(TASK REQUIREMENTS):
Locate every line in the rows below that contains the string "filter" and copy each of those lines. Case counts when matching.

[Word and element locating data]
* Begin *
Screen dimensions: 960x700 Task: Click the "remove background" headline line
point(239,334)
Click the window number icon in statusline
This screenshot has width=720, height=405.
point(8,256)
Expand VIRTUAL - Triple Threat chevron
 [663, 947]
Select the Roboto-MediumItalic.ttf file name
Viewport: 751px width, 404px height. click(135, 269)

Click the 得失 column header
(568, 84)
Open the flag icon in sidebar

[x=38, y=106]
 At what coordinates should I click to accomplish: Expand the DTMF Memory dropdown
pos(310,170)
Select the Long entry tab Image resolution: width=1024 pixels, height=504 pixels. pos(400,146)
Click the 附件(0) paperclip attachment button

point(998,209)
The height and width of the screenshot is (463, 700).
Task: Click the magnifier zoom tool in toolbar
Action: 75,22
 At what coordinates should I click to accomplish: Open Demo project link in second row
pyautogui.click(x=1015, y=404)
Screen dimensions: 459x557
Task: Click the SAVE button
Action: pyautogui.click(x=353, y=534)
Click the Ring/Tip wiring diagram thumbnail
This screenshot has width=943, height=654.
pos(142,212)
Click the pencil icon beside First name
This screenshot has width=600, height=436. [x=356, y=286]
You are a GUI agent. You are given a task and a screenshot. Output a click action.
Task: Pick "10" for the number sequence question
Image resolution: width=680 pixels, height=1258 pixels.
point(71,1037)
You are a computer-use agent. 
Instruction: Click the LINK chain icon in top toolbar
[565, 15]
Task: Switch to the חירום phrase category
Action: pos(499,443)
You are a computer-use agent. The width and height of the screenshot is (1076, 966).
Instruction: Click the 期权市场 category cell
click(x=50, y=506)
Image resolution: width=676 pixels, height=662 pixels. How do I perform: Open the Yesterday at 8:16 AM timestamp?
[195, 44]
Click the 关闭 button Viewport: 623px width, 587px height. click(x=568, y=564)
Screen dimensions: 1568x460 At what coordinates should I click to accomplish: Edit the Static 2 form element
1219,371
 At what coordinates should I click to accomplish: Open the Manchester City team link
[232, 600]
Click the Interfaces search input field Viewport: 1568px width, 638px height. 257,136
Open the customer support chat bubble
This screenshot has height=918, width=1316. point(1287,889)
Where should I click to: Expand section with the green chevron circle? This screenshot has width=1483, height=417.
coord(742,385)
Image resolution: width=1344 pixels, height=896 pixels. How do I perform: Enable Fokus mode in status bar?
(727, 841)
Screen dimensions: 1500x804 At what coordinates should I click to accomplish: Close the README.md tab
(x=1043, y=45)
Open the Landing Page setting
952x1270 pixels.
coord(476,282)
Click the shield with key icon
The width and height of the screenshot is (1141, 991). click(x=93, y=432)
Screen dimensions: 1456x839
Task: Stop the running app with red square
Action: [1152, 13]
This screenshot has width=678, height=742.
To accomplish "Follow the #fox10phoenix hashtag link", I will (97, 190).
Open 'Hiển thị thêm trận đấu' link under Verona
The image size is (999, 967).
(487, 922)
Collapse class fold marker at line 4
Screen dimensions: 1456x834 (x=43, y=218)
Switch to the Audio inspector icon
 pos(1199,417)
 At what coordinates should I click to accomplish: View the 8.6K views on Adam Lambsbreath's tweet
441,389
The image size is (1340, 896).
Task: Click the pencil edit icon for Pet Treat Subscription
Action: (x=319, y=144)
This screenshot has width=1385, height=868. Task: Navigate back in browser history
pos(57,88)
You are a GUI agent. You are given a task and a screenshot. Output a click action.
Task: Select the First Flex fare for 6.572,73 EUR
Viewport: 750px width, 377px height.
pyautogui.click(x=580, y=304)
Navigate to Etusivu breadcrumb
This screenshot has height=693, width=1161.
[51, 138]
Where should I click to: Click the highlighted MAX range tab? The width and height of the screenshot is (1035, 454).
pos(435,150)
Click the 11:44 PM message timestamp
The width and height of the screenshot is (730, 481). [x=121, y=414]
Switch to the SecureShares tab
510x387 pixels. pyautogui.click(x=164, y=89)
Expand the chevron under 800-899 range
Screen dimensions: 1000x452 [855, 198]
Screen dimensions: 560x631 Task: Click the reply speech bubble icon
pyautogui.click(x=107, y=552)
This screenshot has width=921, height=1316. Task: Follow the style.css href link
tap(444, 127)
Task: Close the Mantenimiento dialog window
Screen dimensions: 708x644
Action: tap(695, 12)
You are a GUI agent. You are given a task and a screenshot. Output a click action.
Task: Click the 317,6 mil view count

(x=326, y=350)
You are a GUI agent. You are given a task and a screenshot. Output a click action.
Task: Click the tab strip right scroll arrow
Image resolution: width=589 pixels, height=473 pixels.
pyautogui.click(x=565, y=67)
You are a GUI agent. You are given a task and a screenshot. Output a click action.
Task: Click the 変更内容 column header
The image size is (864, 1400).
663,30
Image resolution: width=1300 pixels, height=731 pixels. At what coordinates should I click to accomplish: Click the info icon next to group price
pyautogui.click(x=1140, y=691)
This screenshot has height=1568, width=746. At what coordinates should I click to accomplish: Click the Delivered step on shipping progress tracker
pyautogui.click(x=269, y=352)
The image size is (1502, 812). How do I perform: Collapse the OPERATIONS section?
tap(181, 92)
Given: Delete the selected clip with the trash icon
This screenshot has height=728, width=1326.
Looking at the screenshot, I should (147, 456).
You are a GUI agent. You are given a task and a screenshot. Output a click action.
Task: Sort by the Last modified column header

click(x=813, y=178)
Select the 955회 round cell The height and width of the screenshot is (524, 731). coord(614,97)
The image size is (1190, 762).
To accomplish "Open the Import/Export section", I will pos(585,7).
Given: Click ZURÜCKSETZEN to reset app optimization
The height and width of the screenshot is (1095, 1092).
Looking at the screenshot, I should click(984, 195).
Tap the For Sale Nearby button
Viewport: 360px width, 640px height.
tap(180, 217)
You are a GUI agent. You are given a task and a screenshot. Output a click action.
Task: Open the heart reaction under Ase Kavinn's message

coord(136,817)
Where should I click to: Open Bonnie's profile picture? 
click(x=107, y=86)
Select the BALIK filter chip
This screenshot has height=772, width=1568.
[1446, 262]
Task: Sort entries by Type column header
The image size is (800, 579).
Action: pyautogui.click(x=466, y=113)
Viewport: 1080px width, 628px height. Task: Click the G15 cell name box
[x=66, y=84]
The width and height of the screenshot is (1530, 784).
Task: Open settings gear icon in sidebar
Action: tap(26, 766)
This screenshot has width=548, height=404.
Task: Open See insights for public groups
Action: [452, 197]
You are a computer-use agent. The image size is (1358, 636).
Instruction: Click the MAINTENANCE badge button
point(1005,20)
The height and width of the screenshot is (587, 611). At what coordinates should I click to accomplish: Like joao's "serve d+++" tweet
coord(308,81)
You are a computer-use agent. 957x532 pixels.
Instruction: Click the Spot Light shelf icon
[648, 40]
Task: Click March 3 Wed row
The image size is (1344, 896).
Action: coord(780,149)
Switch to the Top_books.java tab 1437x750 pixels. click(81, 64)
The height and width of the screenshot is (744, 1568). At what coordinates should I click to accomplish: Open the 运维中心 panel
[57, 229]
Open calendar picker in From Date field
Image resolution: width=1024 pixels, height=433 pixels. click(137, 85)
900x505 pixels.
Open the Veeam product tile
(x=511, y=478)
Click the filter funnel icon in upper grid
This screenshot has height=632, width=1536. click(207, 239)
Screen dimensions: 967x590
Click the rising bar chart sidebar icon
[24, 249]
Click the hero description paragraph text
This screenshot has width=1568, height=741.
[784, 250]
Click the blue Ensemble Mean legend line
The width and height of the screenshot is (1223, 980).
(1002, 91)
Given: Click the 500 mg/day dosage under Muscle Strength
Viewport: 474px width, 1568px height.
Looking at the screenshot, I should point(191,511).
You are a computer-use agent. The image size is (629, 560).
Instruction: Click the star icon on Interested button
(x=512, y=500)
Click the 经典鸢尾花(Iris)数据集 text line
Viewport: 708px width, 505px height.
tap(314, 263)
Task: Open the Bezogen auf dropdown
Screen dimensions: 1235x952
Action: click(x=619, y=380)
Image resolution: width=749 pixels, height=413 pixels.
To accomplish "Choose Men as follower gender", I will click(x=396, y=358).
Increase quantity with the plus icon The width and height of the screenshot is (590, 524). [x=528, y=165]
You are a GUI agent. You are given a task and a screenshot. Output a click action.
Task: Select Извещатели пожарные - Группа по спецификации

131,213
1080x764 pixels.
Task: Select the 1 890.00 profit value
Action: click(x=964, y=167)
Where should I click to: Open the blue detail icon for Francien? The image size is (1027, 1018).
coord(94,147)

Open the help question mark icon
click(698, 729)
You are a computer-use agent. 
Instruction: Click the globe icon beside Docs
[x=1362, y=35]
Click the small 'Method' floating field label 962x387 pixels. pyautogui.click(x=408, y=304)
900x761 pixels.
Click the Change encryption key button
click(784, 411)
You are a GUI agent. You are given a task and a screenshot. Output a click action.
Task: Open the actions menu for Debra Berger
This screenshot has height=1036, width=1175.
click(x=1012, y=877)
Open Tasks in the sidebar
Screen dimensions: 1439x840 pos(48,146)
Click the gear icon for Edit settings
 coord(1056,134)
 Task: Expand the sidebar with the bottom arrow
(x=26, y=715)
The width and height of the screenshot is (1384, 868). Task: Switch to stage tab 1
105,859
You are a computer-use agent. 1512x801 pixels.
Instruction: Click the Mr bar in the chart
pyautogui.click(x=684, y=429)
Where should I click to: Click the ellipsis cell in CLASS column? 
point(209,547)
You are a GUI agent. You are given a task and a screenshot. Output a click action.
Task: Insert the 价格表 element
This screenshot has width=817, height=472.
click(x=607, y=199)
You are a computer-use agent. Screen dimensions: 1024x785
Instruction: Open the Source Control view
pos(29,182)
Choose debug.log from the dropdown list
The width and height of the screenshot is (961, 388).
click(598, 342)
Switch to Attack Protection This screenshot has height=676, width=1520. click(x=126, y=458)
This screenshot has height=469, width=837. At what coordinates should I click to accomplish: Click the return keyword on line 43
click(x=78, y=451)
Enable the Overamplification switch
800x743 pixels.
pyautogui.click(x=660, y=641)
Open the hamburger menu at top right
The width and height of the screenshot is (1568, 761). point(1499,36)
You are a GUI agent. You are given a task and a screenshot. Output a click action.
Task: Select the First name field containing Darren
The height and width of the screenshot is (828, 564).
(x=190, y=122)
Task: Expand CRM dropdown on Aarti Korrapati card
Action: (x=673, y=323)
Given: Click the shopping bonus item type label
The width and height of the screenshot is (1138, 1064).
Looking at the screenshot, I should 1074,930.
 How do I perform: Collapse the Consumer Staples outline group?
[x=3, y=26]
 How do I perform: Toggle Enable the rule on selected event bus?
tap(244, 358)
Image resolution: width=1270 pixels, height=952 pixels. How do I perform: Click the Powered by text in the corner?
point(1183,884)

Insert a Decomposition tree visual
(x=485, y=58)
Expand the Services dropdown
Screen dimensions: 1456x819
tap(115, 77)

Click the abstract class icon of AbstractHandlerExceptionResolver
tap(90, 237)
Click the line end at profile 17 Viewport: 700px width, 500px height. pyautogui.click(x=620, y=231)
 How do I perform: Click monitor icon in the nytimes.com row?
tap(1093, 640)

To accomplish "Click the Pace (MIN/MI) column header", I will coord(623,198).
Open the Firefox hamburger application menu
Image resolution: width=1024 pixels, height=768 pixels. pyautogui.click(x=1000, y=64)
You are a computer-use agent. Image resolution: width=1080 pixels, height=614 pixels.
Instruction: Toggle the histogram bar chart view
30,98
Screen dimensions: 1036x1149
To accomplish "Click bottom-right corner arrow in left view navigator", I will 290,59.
* End *
(CORRECT OUTPUT):
Select the BALIK filter chip
Click the filter funnel icon in upper grid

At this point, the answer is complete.